BioTel Research Blog

April 01, 2020

AI Techniques Gaining Traction in the Life Science Industry

Artificial Intelligence (AI) and Machine Learning in Clinical Trials

Our own Dr. Jonathan Riek participated in a recent panel discussion on this topic at OCT West in early March. There are several themes that surfaced during the panel discussion – let’s investigate two of them below.

Patient Selection and Recruitment

A majority of clinical trial failures are attributed to insufficient recruiting and selecting techniques, as well as an inability to effectively monitor patients. More than 8 in 10 trials fail to meet enrollment deadlines. Reasons for this include: eligible patients may not be at specific stage of a disease; suitable patients may find the process too complex and cumbersome to navigate.

AI tools can help enhance patient selection by choosing patients who are more likely to have a measurable clinical endpoint, and identifying a population more capable of responding to treatment. Such tools can automatically analyze EHR and clinical trial eligibility databases, find matches between specific patients and recruiting trials, and recommend these matches to doctors and patients.

Identifying Predictive Biomarkers

Drug developers utilize biomarker data during the development process. Machine learning allows researchers to explore all potential biomarkers and the wide variety of interactions among variables to select the most relevant ones for a trial. It also helps researchers understand the cause-and-effect relationships within trial data. By discovering which patients benefit from the drug in relation to the trial population as a whole, researchers can optimize criteria for later trials, speeding up the drug approval process.

AI simulations can also help answer why a given clinical trial fails. Specifically by addressing ‘what if’ questions. What if drug A instead of drug B had been given to patient X? One of AI’s most valuable contributions is not only identifying key patterns in data, but its ability to run simulations that ‘reason’ what could happen based on those patterns.

Our industry will continue to take AI and machine learning further in clinical trials. It is important to emphasize that this is made possible by the ongoing collaboration and data sharing of doctors, scientists, engineers, researchers, and so many others that make this process complete.  The future potential of this technology will continue to grow as we capture lessons learned to accomplish successful clinical trials together.

• _Task directions_:
Copy the blog post on AI in clinical trials word for word, from "BioTel Research Blog" up to and including "of them below.".

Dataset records
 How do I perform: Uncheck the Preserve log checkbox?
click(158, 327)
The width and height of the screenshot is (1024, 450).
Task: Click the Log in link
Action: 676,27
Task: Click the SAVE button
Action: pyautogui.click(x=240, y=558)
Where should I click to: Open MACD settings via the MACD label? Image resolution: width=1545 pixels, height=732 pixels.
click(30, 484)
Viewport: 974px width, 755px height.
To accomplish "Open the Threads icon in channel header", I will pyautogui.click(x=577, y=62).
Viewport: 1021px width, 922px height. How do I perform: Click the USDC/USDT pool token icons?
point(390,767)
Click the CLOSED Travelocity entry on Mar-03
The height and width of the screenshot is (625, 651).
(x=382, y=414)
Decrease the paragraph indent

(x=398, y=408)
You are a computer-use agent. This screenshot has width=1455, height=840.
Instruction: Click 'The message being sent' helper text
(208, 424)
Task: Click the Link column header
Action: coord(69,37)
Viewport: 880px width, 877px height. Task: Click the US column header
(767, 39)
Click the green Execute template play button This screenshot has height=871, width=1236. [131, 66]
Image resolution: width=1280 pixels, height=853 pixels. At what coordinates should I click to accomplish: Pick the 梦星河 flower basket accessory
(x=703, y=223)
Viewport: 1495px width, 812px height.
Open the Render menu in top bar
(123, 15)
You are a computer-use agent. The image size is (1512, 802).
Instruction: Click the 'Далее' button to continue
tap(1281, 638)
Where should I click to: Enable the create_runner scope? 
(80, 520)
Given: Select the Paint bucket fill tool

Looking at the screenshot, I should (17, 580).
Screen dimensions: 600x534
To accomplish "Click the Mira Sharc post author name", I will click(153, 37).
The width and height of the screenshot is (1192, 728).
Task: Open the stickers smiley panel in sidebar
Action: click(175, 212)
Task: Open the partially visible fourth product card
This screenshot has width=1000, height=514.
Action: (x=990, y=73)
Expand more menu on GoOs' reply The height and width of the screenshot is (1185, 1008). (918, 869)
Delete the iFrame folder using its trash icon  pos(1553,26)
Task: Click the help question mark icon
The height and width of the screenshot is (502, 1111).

• _Task response_:
BioTel Research Blog

April 01, 2020

AI Techniques Gaining Traction in the Life Science Industry

Artificial Intelligence (AI) and Machine Learning in Clinical Trials

Our own Dr. Jonathan Riek participated in a recent panel discussion on this topic at OCT West in early March. There are several themes that surfaced during the panel discussion – let’s investigate two of them below.